Away kits were often worn by both teams in English FA Cup matches. Until 1989-90,[22] its competition rules stated: "Where the colours of the two competing clubs are similar, both clubs must change unless alternative arrangements are mutually agreed by the competing clubs".[23] Clubs sometimes needed to find makeshift third kits for their players.[24] Many FA Cup finals were played under these rules, the last being the 1982 Final and replay. In European competition, the 1968 European Cup Final was played under similar rules.

The old FA Cup rules, with almost identical wording, are still used in semis and finals by many county and district football associations in England.[25]

It is not unknown for teams to opt to wear their away colours even when not required to by a clash of colours. England sometimes play in red shirts even when not required, as the team wore red when it won the 1966 World Cup.[26] Many professional clubs also have an official third kit, ostensibly to be used if both their first-choice and away colours are deemed too similar to those of an opponent.[18]

While a team's primary kit rarely undergoes major changes, the second colours tend to vary over time and sometimes by tournament. Some away kits are a modification of the home colours (for example a reversal of primary and secondary colours), other away kits are considerably different from home kits. Several club and national sides have favourite away colours which might remain the same more or less continuously. Often these are colours that were used in famous victories; for instance A.C. Milan (white) and Brazil (blue).
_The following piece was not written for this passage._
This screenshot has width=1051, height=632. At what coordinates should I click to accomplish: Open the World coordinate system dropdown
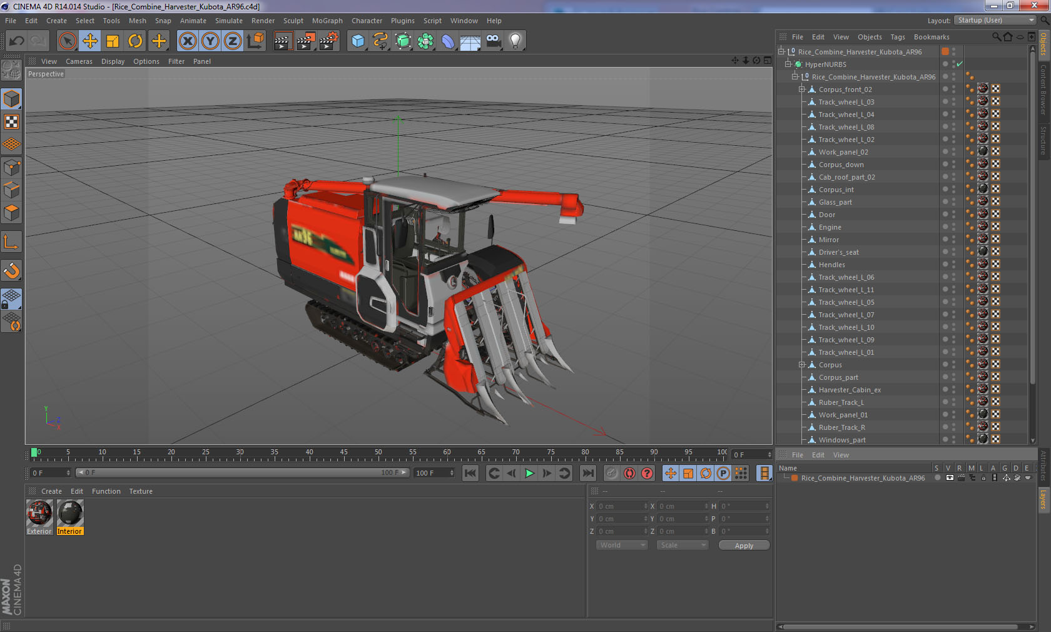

In some title-deciding matches, a team has won the game wearing its away kit, but changed to home shirts for the trophy presentation – most notably when Spain won the 2010 World Cup final in their dark-blue away kit, but changed to red home shirts to lift the trophy.[27]

FIFA World Cup

At international level, away kits are sometimes worn by both teams in a match. FIFA rules state, "In exceptional cases, both teams may be asked to wear different Colours" by the referee or match commissioner.[28] This is most likely to happen in World Cup matches with large numbers of black-and-white television viewers, so that the teams' kits also differ in tone (light and dark). World Cup teams often have to make changes that would be unlikely in domestic or untelevised games. In 1957 Scotland borrowed home team Switzerland's white away shirts to avoid clashing on black-and-white television.[29][30]

Three teams have won the World Cup final in their away colours – in 1958 (Brazil), 1966 (England) and 2010 (Spain).

In 1970 England and Czechoslovakia were allowed to play in sky blue and white, respectively, which caused confusion for black-and-white viewers and England manager Alf Ramsey. England reverted to red shirts against West Germany.[31] Before the 2014 World Cup FIFA decreed that Spain's all-red and all-black kits were not sufficient, and forced the team to produce an all-white third kit.[32][33] Croatia were allowed to wear red-and-white checked shirts, instead of blue, against Brazil, only after Croatia appealed FIFA's original decision.[34] England were not allowed to wear red away shirts, and instead were made to wear white against Uruguay, due to an apparent clash with officials' uniforms.[35]


Major League Baseball

Originally, Major League Baseball teams were primarily distinguished by the colors of their stockings. In 1882, the National League assigned different stocking colors to the member clubs; the league also assigned jersey and cap colors, but by player position rather than by club.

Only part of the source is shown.